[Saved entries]
┌──
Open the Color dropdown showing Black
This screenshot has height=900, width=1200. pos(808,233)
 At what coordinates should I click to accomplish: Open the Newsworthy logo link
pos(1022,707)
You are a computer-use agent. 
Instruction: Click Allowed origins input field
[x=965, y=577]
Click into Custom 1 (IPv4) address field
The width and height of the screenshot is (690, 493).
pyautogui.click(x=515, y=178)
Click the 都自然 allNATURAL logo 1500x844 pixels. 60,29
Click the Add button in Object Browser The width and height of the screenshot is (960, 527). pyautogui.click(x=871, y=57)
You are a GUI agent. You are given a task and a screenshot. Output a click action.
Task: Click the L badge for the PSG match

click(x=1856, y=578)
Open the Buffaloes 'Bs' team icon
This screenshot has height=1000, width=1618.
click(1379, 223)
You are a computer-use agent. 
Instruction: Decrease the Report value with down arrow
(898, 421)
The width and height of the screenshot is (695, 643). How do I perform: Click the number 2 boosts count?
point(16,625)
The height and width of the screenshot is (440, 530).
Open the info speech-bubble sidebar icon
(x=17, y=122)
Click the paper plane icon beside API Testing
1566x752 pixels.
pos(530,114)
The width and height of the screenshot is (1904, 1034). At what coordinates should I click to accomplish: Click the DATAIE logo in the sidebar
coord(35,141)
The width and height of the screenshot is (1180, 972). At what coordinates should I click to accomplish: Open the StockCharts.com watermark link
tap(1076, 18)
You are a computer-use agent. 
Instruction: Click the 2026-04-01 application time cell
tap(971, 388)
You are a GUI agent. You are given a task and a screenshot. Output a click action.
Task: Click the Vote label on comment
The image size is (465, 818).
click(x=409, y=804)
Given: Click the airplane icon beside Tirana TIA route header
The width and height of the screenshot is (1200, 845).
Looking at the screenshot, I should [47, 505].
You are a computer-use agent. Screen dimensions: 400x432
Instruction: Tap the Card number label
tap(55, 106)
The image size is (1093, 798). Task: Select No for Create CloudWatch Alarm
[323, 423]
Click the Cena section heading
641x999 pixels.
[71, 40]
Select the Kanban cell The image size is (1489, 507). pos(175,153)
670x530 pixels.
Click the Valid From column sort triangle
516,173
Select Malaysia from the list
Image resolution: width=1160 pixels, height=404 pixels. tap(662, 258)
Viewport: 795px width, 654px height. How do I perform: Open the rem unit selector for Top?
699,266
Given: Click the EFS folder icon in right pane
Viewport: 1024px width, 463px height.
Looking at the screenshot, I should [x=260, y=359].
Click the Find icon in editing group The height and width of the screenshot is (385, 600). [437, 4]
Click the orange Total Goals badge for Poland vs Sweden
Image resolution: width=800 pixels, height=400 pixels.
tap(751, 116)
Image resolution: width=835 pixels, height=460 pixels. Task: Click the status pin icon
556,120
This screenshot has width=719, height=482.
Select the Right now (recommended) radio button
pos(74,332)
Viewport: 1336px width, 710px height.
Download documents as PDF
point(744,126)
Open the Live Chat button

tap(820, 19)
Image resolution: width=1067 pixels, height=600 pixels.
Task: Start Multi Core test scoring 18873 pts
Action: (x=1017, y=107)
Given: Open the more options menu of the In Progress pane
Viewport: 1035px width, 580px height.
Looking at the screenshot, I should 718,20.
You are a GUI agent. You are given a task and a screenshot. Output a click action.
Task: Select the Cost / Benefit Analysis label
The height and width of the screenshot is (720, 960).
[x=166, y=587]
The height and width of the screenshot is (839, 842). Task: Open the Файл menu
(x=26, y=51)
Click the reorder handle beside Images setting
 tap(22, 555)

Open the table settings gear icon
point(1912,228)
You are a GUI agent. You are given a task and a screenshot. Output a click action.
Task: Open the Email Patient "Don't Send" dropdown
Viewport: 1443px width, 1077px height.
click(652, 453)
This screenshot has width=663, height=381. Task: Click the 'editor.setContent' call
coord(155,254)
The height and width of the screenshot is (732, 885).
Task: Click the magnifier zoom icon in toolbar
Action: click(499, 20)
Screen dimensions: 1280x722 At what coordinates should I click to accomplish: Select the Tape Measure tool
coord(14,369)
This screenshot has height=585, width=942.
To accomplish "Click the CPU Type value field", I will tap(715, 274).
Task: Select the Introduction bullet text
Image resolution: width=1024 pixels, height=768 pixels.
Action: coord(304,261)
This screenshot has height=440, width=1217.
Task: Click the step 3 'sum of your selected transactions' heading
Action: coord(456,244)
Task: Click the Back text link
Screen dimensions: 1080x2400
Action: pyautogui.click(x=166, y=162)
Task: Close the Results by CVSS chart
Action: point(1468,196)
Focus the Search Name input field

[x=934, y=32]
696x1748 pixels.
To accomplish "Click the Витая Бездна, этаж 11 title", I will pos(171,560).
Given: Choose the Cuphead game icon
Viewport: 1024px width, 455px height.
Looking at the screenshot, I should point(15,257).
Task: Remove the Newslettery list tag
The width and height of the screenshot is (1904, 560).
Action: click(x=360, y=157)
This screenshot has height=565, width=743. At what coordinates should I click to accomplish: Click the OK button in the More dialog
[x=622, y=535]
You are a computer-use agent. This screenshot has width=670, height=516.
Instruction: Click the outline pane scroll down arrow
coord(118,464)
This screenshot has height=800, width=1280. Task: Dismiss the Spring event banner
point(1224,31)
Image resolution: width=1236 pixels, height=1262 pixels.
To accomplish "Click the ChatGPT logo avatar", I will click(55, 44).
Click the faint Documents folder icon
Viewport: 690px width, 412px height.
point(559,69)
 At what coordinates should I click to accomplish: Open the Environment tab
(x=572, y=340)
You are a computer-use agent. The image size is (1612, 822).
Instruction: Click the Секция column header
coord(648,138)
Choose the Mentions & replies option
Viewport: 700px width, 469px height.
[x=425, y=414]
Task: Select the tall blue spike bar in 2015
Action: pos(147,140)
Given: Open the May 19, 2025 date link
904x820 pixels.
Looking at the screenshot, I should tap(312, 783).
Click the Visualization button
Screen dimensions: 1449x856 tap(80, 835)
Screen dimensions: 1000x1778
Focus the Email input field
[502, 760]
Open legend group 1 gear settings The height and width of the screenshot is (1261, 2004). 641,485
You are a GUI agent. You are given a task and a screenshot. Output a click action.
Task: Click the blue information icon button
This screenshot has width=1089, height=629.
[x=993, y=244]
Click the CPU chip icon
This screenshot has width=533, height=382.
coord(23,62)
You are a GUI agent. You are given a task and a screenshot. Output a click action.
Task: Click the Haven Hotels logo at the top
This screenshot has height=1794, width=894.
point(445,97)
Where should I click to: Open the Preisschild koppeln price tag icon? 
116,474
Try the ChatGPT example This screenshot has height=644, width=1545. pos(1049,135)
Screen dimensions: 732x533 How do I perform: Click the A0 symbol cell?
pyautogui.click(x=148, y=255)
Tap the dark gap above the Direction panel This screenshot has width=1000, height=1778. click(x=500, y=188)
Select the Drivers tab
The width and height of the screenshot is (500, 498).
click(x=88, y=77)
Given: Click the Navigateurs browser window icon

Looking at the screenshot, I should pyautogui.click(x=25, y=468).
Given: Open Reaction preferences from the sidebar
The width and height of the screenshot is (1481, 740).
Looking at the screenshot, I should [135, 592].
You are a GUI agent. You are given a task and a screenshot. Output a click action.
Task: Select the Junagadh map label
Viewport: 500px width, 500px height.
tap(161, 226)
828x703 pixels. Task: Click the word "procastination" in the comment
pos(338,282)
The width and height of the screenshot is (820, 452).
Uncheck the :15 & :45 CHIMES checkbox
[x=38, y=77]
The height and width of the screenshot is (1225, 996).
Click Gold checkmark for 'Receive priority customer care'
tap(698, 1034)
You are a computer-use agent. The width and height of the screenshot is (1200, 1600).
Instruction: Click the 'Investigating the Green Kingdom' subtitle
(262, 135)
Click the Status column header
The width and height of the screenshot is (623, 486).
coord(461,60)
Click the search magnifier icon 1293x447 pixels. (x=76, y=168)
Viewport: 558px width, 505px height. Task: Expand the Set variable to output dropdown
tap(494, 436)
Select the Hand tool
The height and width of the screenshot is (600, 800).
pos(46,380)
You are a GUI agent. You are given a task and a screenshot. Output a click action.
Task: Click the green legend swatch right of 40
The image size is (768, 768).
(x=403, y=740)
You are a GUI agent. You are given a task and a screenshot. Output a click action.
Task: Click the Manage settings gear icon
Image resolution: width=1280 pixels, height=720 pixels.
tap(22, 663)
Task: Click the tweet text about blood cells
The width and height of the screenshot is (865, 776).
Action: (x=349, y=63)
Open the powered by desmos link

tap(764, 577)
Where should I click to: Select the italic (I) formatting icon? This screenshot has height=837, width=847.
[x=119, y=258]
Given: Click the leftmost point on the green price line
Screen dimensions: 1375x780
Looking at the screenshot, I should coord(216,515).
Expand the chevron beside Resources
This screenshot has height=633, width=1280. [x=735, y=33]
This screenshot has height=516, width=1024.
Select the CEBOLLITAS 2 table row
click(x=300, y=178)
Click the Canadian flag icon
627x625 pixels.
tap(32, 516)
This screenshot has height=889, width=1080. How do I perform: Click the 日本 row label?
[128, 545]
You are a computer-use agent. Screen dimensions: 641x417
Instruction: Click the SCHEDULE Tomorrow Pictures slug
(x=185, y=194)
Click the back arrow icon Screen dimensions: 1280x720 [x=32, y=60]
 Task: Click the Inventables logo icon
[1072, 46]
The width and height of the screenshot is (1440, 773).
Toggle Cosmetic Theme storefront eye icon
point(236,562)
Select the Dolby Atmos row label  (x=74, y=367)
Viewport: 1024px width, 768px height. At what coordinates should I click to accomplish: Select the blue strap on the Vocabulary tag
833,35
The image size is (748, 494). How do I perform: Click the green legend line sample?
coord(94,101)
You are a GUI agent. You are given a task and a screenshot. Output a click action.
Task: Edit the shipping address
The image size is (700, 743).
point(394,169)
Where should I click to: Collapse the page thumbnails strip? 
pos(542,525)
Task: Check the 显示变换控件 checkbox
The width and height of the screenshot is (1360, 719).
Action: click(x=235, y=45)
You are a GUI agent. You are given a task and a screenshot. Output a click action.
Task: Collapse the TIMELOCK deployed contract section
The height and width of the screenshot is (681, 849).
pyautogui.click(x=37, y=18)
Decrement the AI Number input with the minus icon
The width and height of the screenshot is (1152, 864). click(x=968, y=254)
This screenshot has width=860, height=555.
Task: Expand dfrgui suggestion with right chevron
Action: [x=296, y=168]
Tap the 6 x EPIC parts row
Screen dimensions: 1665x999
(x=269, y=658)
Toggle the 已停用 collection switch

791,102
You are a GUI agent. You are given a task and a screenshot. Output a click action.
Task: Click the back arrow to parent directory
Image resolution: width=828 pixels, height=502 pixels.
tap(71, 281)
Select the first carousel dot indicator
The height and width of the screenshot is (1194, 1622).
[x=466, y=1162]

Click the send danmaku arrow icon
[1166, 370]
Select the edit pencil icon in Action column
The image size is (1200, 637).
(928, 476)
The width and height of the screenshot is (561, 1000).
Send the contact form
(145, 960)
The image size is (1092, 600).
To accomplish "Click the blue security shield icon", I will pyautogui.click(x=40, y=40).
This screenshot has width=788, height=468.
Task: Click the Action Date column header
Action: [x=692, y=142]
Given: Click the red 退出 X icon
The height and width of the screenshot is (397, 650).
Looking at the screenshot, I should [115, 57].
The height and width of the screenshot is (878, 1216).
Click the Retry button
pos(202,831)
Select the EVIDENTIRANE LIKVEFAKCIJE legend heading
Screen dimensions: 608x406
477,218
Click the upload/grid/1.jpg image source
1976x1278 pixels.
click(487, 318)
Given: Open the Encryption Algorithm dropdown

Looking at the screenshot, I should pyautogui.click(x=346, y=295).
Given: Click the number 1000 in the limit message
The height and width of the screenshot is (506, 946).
└──
== Work item ==
Lines in the data that hold "section" must be located and copied.

== Answer space ==
Click the Cena section heading
Task: Collapse the TIMELOCK deployed contract section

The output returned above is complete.